Problem to solve ▸
Extend the biography of William Hathaway Forbes below, picking up after its final sentence.
** START OF Document extract **
William Hathaway Forbes (1840–1897) was an American businessman.

Early life
William Hathaway Forbes was born on October 31, 1840 in Milton, Massachusetts. His father, John Murray Forbes, was a French-born railroad magnate.

Forbes enrolled at Harvard University in 1857, but he was expelled in 1860. During the American Civil War of 1861-1865, he served in the 1st Massachusetts Volunteer Cavalry of the Union Army from 1861 to 1863, and in the 2nd Regiment of Cavalry, Massachusetts Volunteers from 1863 to 1865. He was captured by the Confederate States Army on July 6, 1864 and imprisoned in Charleston and Columbia, South Carolina until December 1864. He received a bachelor of arts degree from Harvard University in 1871.

Career
Forbes started his career at J.M. Forbes & Co., an investment firm founded by his father.
** END OF Document extract **
** START OF Records shown **
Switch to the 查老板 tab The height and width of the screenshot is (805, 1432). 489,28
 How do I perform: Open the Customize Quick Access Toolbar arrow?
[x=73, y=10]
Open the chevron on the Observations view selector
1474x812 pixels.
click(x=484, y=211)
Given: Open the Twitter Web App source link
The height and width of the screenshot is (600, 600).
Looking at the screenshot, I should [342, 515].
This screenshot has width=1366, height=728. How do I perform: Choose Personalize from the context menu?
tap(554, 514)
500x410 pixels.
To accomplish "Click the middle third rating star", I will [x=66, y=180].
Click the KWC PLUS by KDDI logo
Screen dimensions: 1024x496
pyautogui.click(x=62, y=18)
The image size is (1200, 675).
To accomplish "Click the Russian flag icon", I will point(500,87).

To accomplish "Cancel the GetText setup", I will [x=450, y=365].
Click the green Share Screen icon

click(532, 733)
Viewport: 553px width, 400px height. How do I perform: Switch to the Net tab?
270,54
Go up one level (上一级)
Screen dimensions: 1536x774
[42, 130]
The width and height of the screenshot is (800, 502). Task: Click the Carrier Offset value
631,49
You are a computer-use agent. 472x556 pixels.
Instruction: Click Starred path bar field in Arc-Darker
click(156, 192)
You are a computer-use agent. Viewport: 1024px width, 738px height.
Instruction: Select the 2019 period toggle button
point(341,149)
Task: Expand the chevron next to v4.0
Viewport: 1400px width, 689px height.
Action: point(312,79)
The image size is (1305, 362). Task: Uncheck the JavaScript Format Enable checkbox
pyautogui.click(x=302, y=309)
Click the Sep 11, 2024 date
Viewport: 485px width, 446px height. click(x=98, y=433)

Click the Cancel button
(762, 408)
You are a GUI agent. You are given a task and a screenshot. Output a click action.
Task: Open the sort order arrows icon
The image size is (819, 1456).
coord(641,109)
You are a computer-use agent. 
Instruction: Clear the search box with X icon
** END OF Records shown **
Response ▸
In the later 1870s, Forbes was approached by Gardiner Greene Hubbard and Thomas Sanders to invest in their Bell Telephone Company. Not only did Forbes invest, he encouraged some of his wealthy acquaintances to do so too. Subsequently, Forbes served as the President of the Bell Telephone Company from 1879 to 1887.

Personal life
Forbes married Edith Emerson, the daughter of poet Ralph Waldo Emerson. They had six sons, Ralph Emerson Forbes, W. Cameron Forbes, John Murray Forbes (who died at age 17 of appendicitis), Edward W. Forbes, Waldo Emerson Forbes and Alexander Forbes, and two daughters, Edith Forbes and Ellen Randolph Forbes.

Death
Forbes died on October 11, 1897 on Naushon Island, Massachusetts.

Further reading
Pier, Arthur Stanwood. Forbes: Telephone Pioneer (New York: Dodd, Mead, 1953).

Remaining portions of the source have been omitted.